Surgeons will perform the intricate switch of the device fitted in Calum Geary’s ears today and again tomorrow at Manchester University Hospital.
Calum’s father Andrew said the first switch-on would take place under anaesthetic today and would be repeated tomorrow when Calum was conscious.
“We’re hoping that people will pray there is a positive resolution for Calum,” said Andrew.
The three-and-a-half-year-old, from Ballyhooly, Co Cork, will be the first Irish child to undergo the procedure when surgeons turn on auditory brainstem plants which they inserted in him two months ago.
“We have mixed feelings. Certainly there’s some excitement, but a lot of parents whose children have undergone the operation have told us it can be a frightening experience for the child and that the device mightn’t work,” said Andrew.

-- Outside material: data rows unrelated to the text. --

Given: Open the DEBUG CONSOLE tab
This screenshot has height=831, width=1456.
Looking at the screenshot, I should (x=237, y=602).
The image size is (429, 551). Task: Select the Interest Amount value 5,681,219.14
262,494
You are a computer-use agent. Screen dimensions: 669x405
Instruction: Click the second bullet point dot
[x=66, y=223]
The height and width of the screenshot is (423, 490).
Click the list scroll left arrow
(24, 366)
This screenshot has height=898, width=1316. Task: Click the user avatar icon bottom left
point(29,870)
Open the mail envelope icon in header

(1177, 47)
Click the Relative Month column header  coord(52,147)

Calum, who was born deaf, was accompanied to Manchester yesterday by his twin brother Donnacha, older brothers Matthew, 6, and Barry, 8, and their mother Helen.
“We may have to wait six to 12 months before we find out how successful the operation is. But we hope there is a positive reaction from him on Thursday when the switch on is done without anaesthetic,” said Andrew.
Calum has been learning sign language since September and has “come on in leaps and bounds” with it recently.
On July 2 he will travel to the specialist John Treacy Clinic in Los Angeles for a month-long intensive audio and verbal therapy course which will improve his communication skills.
The Diocese of Cloyne has chosen him to go on their annual pilgrimage to Lourdes next month.
In the meantime charity fundraisers are planned to defray the costs of Calum’s treatment.
“A vintage tractor run is being organised around Fermoy on May 13 and Donal Vaughan has organised a big dance in Ballydesmond on May 18. People have held fundraising events all over Cork, Kerry, Galway, Mayo, Limerick, and Waterford and we’re very grateful to them,” said Andrew.